The travel company failed to find the £200m it needed in extra funds to prevent it from folding, leaving some 150,000 holidaymakers currently abroad facing uncertainty about how they will get home.
The retrieval of British nationals abroad will amount to the UK’s biggest ever peacetime repatriation and has been dubbed Operation Matterhorn.
The UK Civil Aviation Authority said: “Thomas Cook Group, including the UK tour operator and airline, has ceased trading with immediate effect.
“All Thomas Cook bookings, including flights and holidays, have now been cancelled.”
Thomas Cook’s chief executive Peter Fankhauser said his company had “worked exhaustively” to salvage a rescue package.
“Although a deal had been largely agreed, an additional facility requested in the last few days of negotiations presented a challenge that ultimately proved insurmountable,” he added.
“It is a matter of profound regret to me and the rest of the board that we were not successful.
“I would like to apologise to our millions of customers, and thousands of employees, suppliers and partners who have supported us for many years.
“This marks a deeply sad day for the company which pioneered package holidays and made travel possible for millions of people around the world.”
Transport Secretary Grant Shapps said dozens of charter planes, from as far afield as Malaysia, had been hired to fly customers home free of charge and hundreds of people were working in call centres and at airports.
Shapps said: “Thomas Cook’s collapse is very sad news for staff and holidaymakers.
“The government and UK CAA is working round the clock to help people.
“But the task is enormous, the biggest peacetime repatriation in UK history. So there are bound to be problems and delays.
“Please try to be understanding with the staff who are trying to assist in what is likely to be a very difficult time for them as well.”

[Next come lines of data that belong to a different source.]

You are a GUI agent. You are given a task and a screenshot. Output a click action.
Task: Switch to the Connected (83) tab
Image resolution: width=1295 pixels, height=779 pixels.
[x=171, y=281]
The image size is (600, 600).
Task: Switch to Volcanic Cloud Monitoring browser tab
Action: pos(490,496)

On Saturday, the Financial Times reported that the business’ collapse would have a severe impact on the travel industry as a whole, with more than 3,000 hoteliers worldwide working closely with the company.
Its failure would also impact creditors ranging from fuel and aviation service providers, to credit card companies and the landlords being its 563 UK shops.
It was reported on Saturday that the UK government had been urged to provide financial assistance to the company, with the general secretary Transport Salaried Staffs Association, which represents workers at the company, asking for an urgent meeting with Business Secretary Andrea Leadsom.
People who have package holidays booked are covered by the Air Travel Organiser’s Licence scheme (ATOL), which will pay out for your booked accommodation, however there is a chance you might have to move to a different hotel or apartment.